There shouldn't be a performance difference using either one of these--unless you're looking at your page through a really old browser like netscape 4, in that case @import is ideal.-- but what I'm saying is that those are the correct HTML syntax. Make sure all of your links and imports link to right directory and that the above code is in your <head></head> tags, because that is paramount to have it being parsed correctly.

If you want to overwrite anything in your external CSS file or something that IE might be adding, you can try an inline style.

For example, in your head tags after the css files you're importing or linking to add:

<style type="text/css">
a.link2:link(color:#000000}
a.link2:active{color:#000000}
a.link2:visited{color: #000000}
a.link2:hover{color:#0000000}
</style>

Like i said, that should overwrite anything proceeding it.

Or try checking your syntax of your CSS. It's not required to have a semicolon after your last style, or before the closing curly braces.

this is valid:

a.link2{
color:#000000;
text-decoration:none;
}

and this is too:

a.link2{
color:#000000;
text-decoration:none
}

however, this is not:

a.link2{
color:#000000
text-decoration:none;
}

Usually a missing semicolon can affect all of the CSS styling following it thus making a major impact on how your webpage is rendering.

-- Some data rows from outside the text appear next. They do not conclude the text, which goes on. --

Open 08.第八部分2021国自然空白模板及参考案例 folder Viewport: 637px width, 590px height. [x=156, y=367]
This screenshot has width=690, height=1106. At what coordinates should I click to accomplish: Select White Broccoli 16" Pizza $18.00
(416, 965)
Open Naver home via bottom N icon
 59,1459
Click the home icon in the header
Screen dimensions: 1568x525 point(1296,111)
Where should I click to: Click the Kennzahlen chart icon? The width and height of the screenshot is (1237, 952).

Lastly, try conditional statements to override anything IE:

<!--[if IE]>
<style type="text/css">
your css code here.

</style>
<![endif]-->

It's good practice to put it in your HEAD tags, but you can insert it above the tags you're trying to style.


Hope that does the trick for you. If not , I'm wandering if you're using the WYSISWYG method of editing? Do you write your code from scratch(or copy and paste), or do you use the point and click method? I prefer writing my code in Dreamweaver, but in code view instead of design view. From experience, it seems to give me greater control since I know more about web standards and how the browsers execute the code than Dreamweaver does.

DON'T!

There are several reasons not to do this:

1. For accessibility, many browsers allow the owner of the browser to turn off changes to link colors and define overriding colors.

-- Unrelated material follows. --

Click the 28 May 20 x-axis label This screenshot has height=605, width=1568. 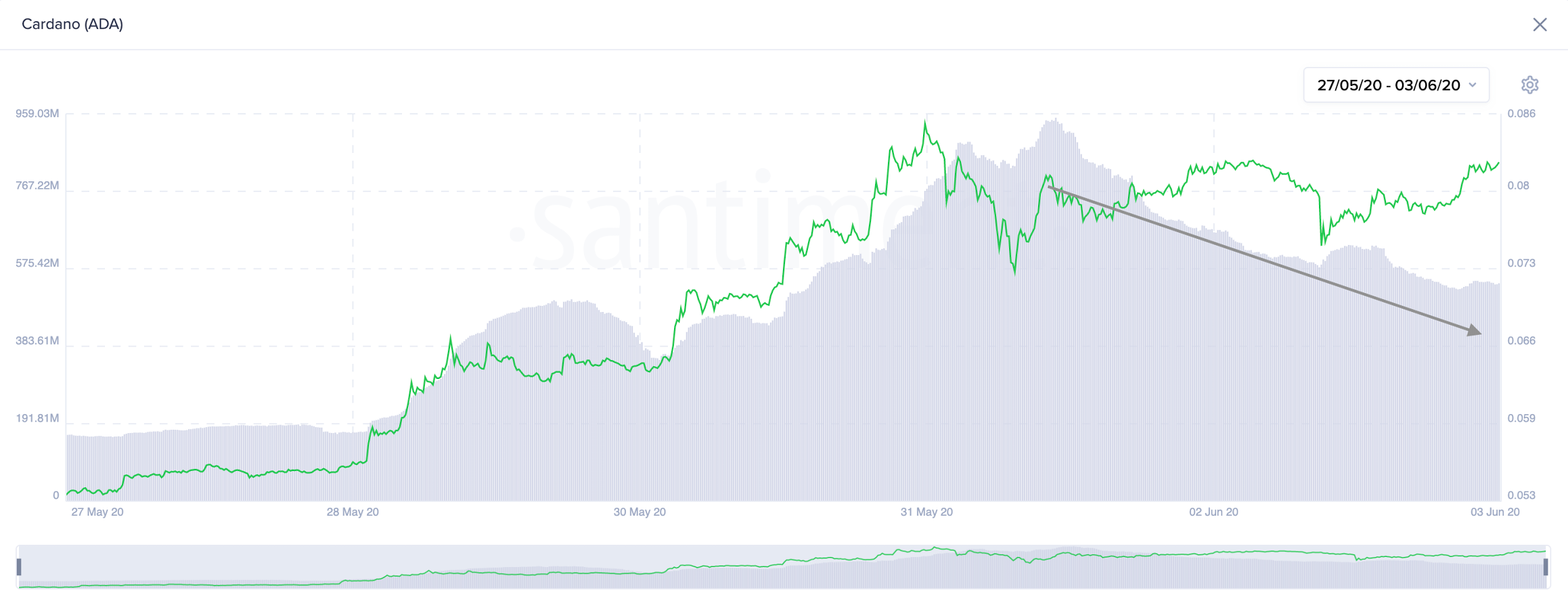coord(353,512)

2. If a browser is set to override, and you use a background color that matches the standard text color, the link disappears because it matches the background.

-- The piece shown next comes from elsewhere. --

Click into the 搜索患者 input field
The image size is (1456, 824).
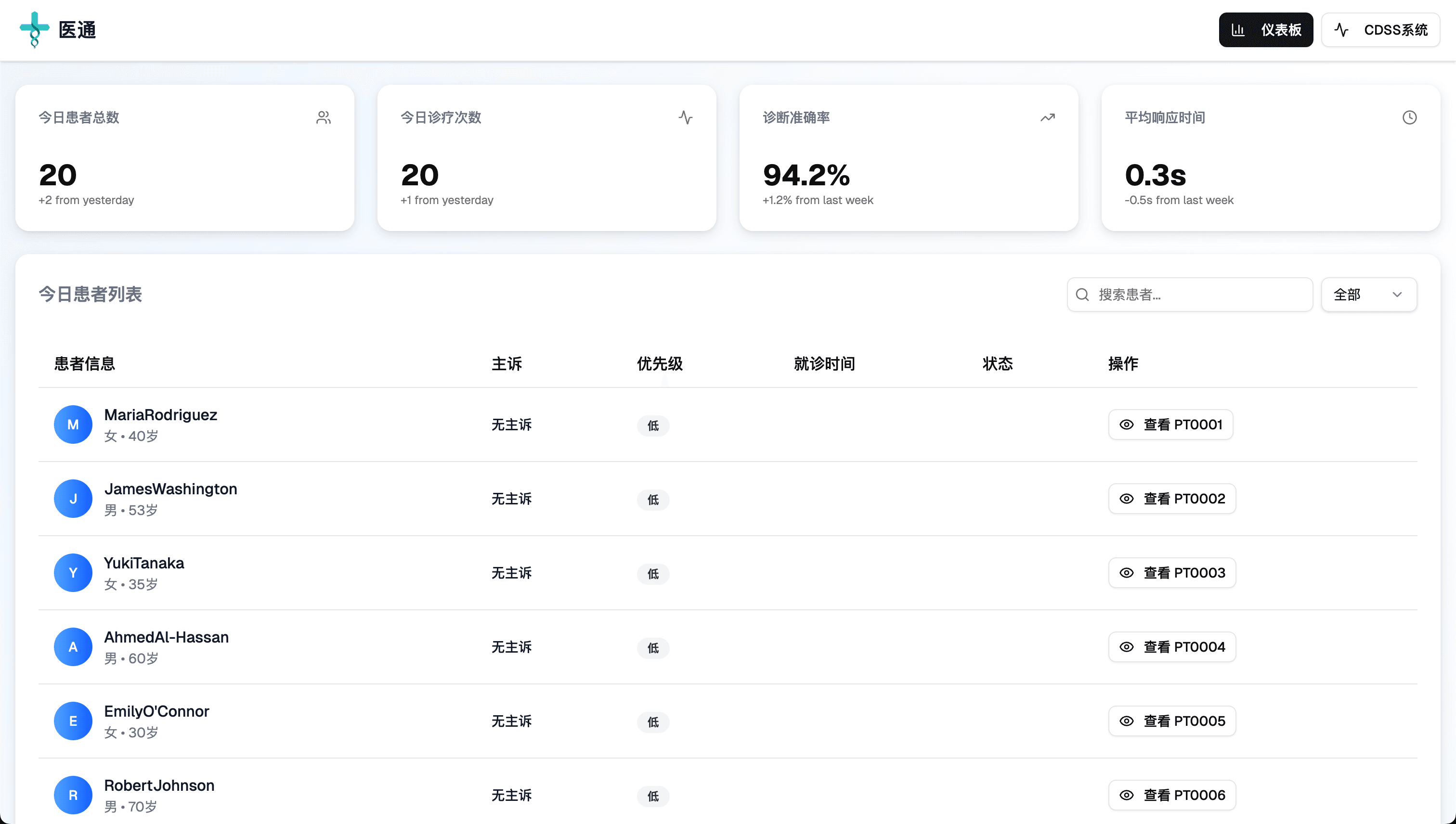point(1190,294)
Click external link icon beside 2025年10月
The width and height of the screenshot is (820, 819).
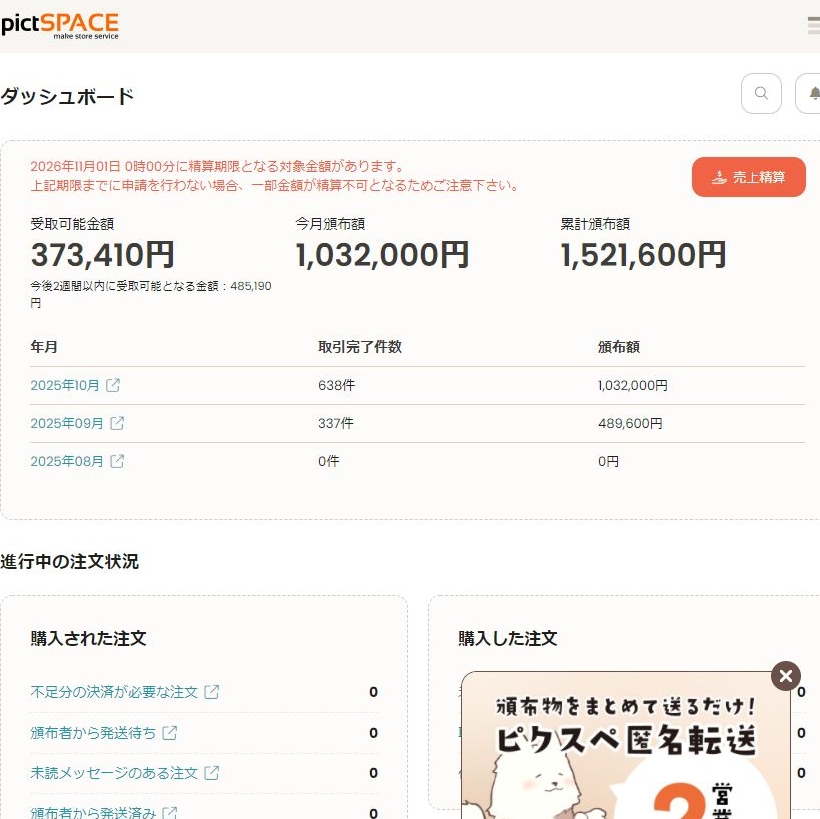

3. Link colors are pseudo-classes, and affect all links the same way. They will all be changed to the color of the last change encountered.

Maybe you're right MidiMagic, but those suggestions have worked for me in the past and it's hard to tell what the problem is, so my suggestions might be completely useless. OP, if you're reading this , can you please provide a link to what you're working on, so we can take a look at it. We would be glad to help you.